Sarah, contemplating divorce, writes to Jennifer and the Spouse Support Group:
Can you, or anyone, tell me why, what the point is to remaining married if the husband or the wife has outside relationships? I don't mean the standard, pat answers like 'love', or 'financial security'. I am not asking this in a judgmental way. I am honestly wanting to know. I guess you could say I have begun to question my own values and the beliefs that I have held close to my heart and soul for all these years. What keeps the marriage special, and worth keeping intact when there is no longer anything within it that you couldn't pursue outside of the union?
Jennifer responds:
Sarah,
Your post made me think a lot. I felt very strongly, earlier in my relationship with Sean, that to be his only love was absolutely necessary for our marriage. I mean, I couldn't even consider a life in which he also loved anyone else -- it just seemed to me to destroy the basis for our special relationship. That was even when he was having anonymous sexual encounters with men...which hardly even seemed like relationships, more like "real" pornography.
I have changed on that, but only through the experience of seeing Sean in love with someone else, and seeing that it didn't change his love for me.
I actually think I still believe what you say above - that what keeps marriage special is having something in it that you don't have with anyone else. Like, my daughter has a "special" blanket -- if she had two, then they wouldn't be "special" in the same way.
But what I have had to face is: I have one place in my heart, for the man in my life -- and I put Sean in that place. To put any other man in that place, even for a night, would be to displace Sean, to make him not special to me in the same way.
But Sean has two places in his heart -- one for the woman in his life, and one for the man in his life. It's bizarre, but true. I filled the place for a woman in his life, but then the place for a man was empty, and he suffered. When he found a man to fill that place, he became a fulfilled, much happier person -- the way I felt after finding him. But I don't feel that what is special to our marriage exists in his relationship with Alan - and that is special to their marriage does not exist in Sean's and my relationship. They are really very different, at the core. And one doesn't detract from the other.
Another way of saying it would be: I have two places in my heart - for my husband and for my children. One person can't fill them both. Sean has two places in his heart -- for his wife and for his husband. One person can't fill them both. To ask him to choose only one would be like asking me to choose between him and my children. Either way, my life would be partly empty.
Now, let me say that I DO NOT feel that Sean could be involved with another woman and still make our relationship as important. That would, for me, violate his commitment to me and his promise to make me the person who fills that place in his heart. (I feel more betrayed by a flirtation he had with a woman at work, than by all his years of sex with men). And if he became involved with another man, that would definitely be a violation and betrayal of his commitment to Alan. And Alan and I will cheerfully break both of his legs together if he tries either one!!

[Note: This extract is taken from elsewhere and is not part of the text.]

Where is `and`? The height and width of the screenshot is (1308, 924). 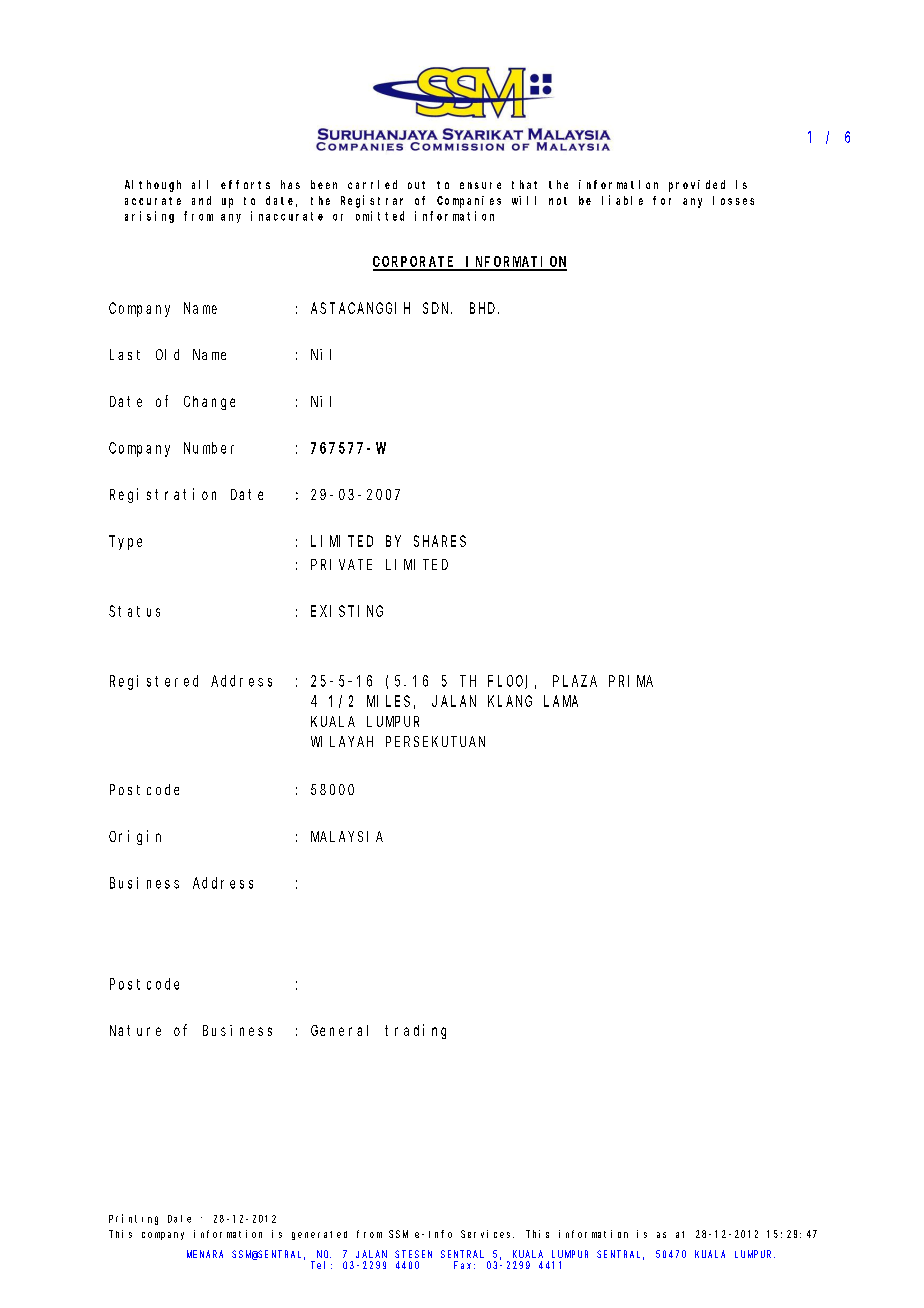
and is located at coordinates (201, 200).
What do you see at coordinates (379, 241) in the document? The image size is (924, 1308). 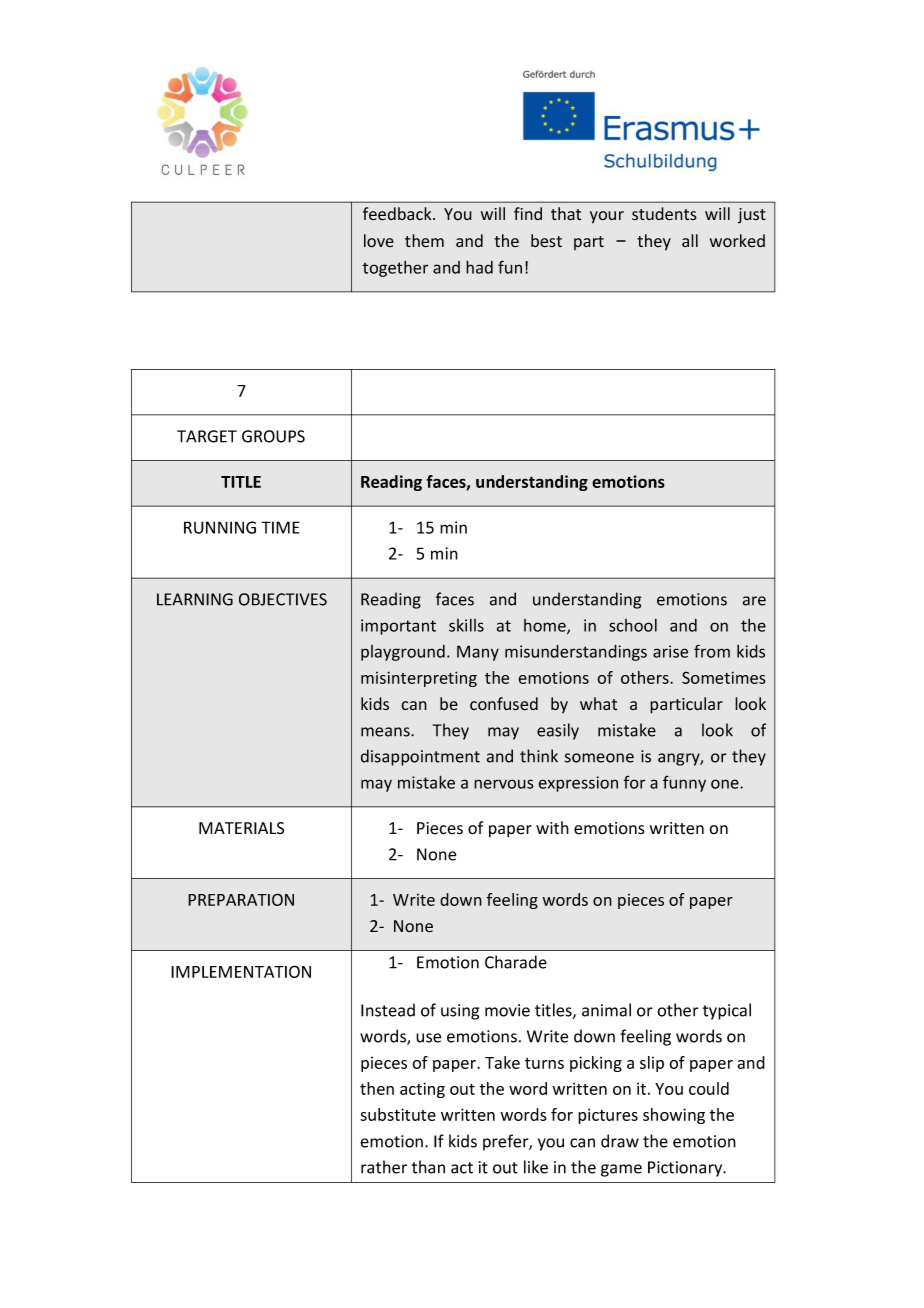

For me, where I went wrong in the beginning was in not understanding that Sean's psychology really was different from mine. I thought his loving a man would be like me loving another man, or a straight man loving another women. It just isn't true. But again, I would never have believed that except by experiencing it. When the monster I feared arrived, it turned out to be a friendly dog.
Sarah, I don't know if that makes any sense---it's the best I can do to explain how I see it, now.
I am not, at base, a polyamorous person. Nor is Alan. Nor, in a bizarre way, is Sean. When he has a man, he is not interested in any other men. When he has a woman, he is not interested in any other women. When he has a man and a woman, he has his "family" and isn't interested in love or sex with anyone else. Maybe you could call Sean "bi-ogamous" -- dually heterosexually monogamous and homosexually monogamous.
This isn't a general answer --- it is just what is true for us. I guess I'm saying that I think people really have different psychologies. Our conventional understandings of love and commitment and sexuality come from people who are "mono-sexual" - and the same things don't always apply to people who really do have more complex "love maps" (as the sexuality researcher John Money calls them).
Good luck in your struggles to understand. Please let us know your thoughts as they evolve, we're all trying to discover this new territory together!